The Greek issue reappears in gold with slight pressure

As of February 07, 2012, the world’s largest gold ETF**: US SPDR Gold Trust**’s gold ETF gold holdings remained at 1,271.09 tons.

Yesterday, due to the gradual increase in the risk of possible disorderly defaults in Greece, gold continued to fall after consolidation. Monday's international gold spot opened at 1,728.88 US dollars, up to 1733.86 US dollars, the lowest reached 1711.71 US dollars, closing at 1,719.40 US dollars / ounce.

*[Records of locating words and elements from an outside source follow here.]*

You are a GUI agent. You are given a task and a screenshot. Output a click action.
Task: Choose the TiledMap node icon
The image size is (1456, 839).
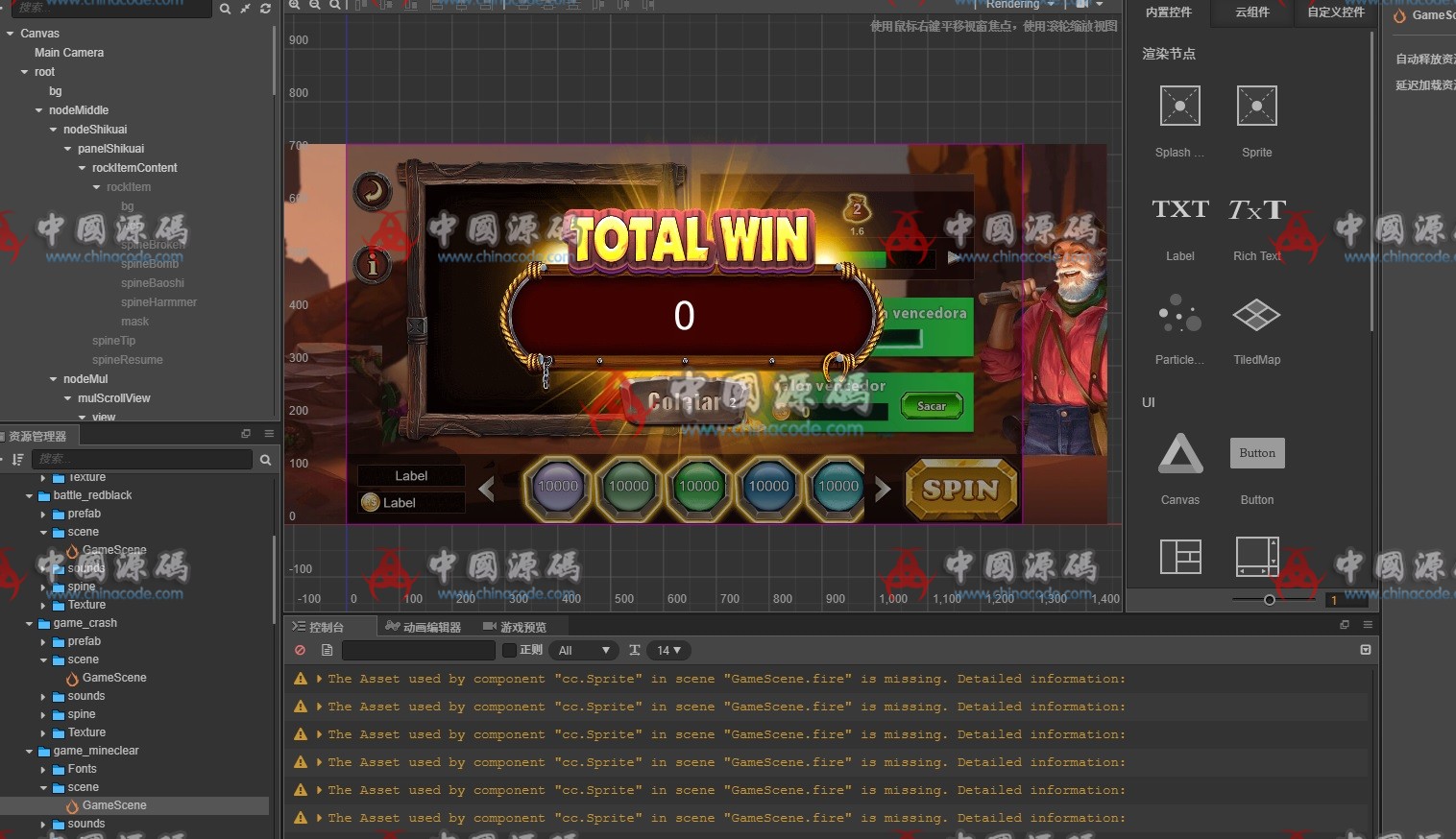coord(1256,315)
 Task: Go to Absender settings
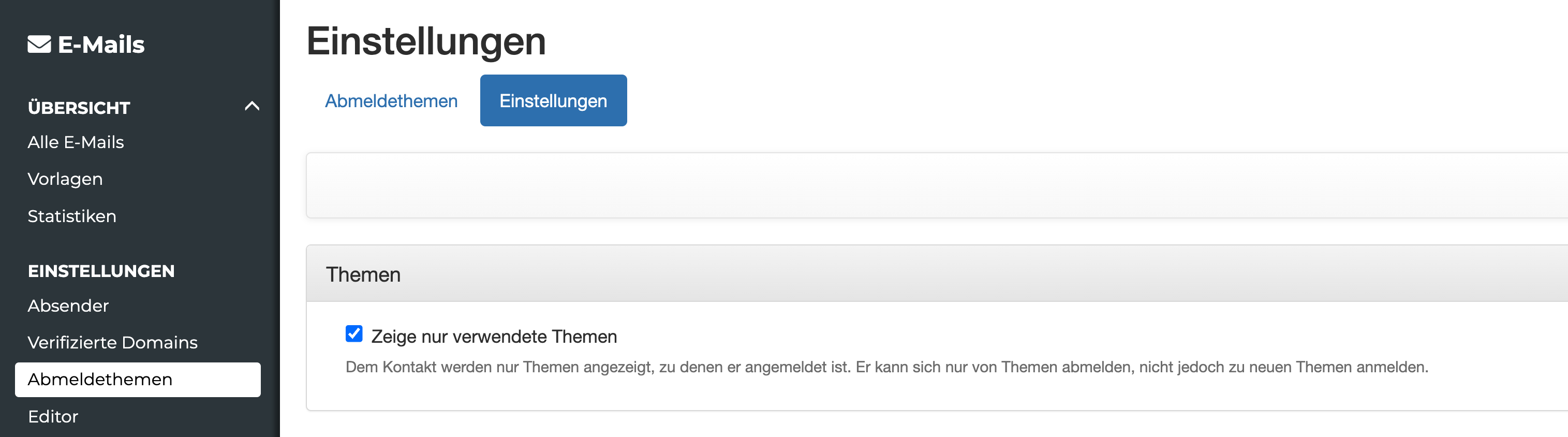[68, 305]

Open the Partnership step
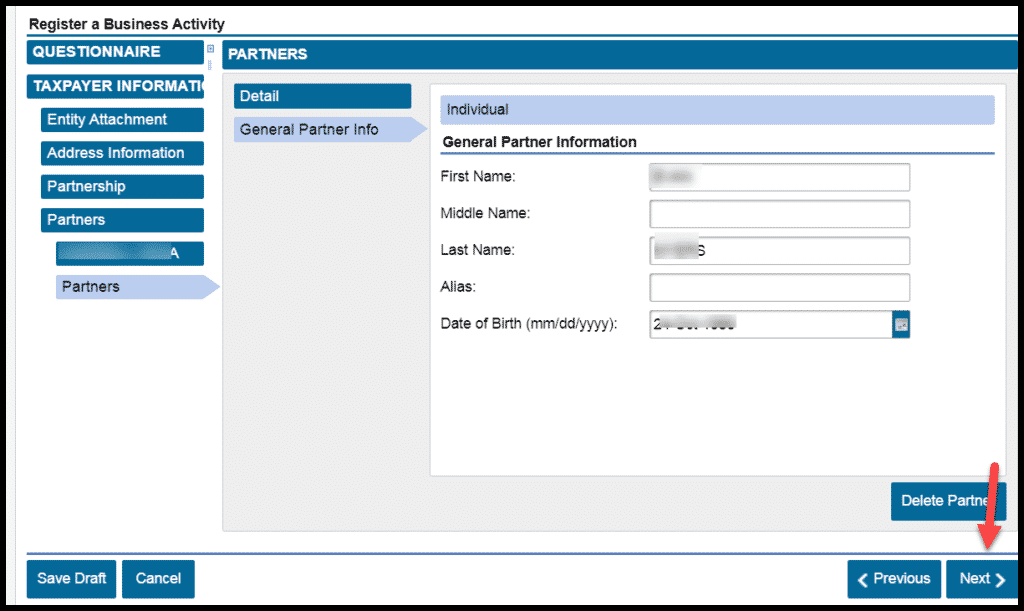coord(122,187)
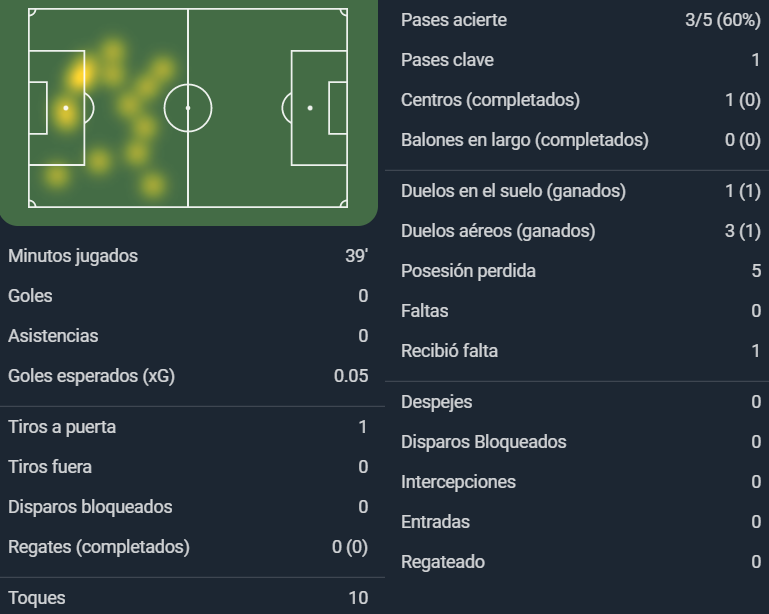769x614 pixels.
Task: Click Duelos aéreos (ganados) label
Action: (x=498, y=231)
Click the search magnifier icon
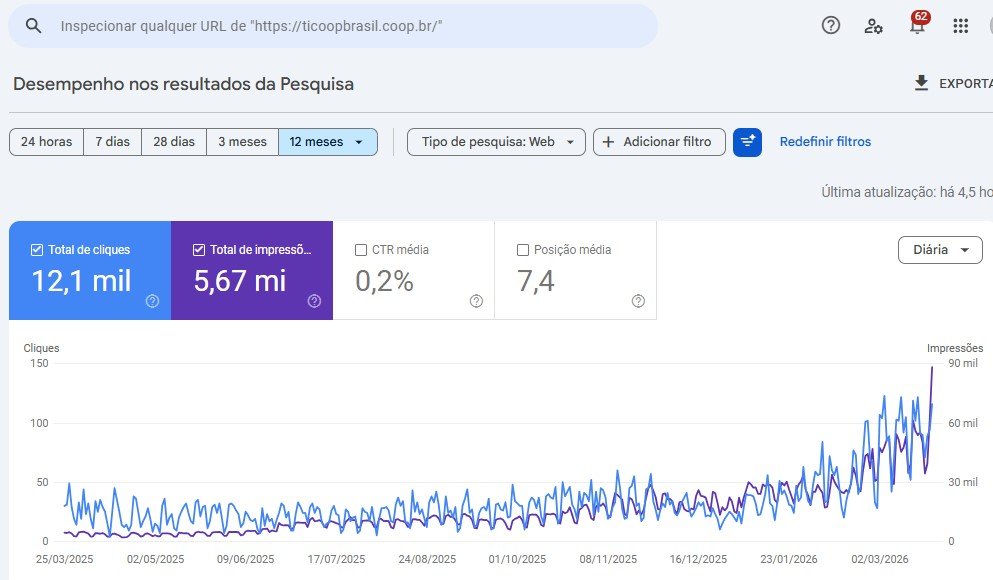This screenshot has width=993, height=580. coord(34,26)
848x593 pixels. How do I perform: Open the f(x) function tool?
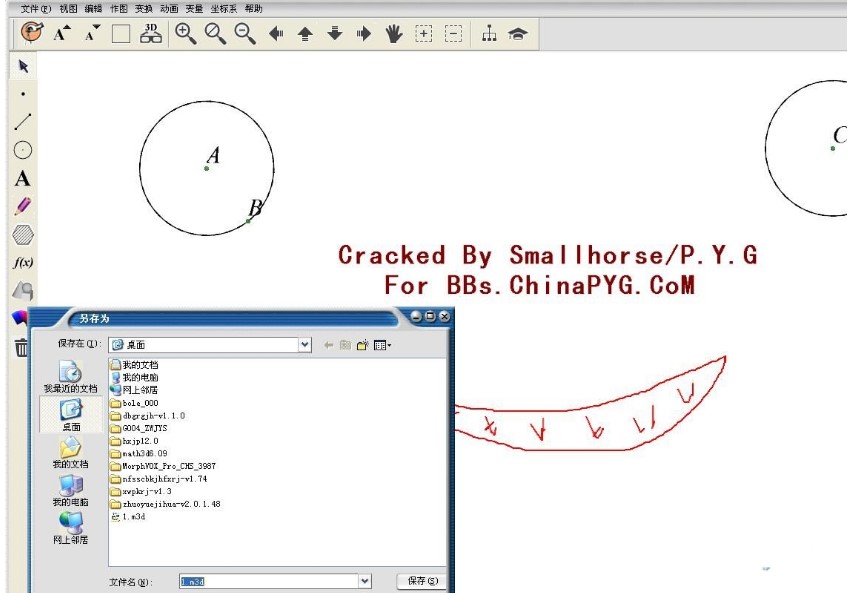[x=23, y=263]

The European Finance Ministers meeting, scheduled to be held on Monday, was postponed until February 8th. The content of this meeting was to discuss whether Greece could receive a second aid fund. As Greece’s internal parties were not willing to accept austerity plans to drastically reduce their national salaries and layoffs, the Greek issue began to provoke market worries. The Greek Prime Minister’s Office issued a statement on the 6th that the Greek Prime Minister Papademos and Other three party leaders reached an agreement framework to support the provisional government to introduce the latest fiscal austerity measures in exchange for a 130 billion euros aid package. However, its main details have not yet been determined, and the Greek government is facing tremendous pressure in the country. In addition, the problem of Greek debt restructuring has also been difficult to resolve. This has caused the euro to lose again, and the gold market has also fallen under pressure.

If Greece suffers from disorderly defaults or if other European countries have serious debt problems again, gold may be under pressure again. However, the support of gold is also quite strong. The continued quantitative easing policy of the United States and the deterioration of the geopolitical crisis are all important reasons for the rise of gold.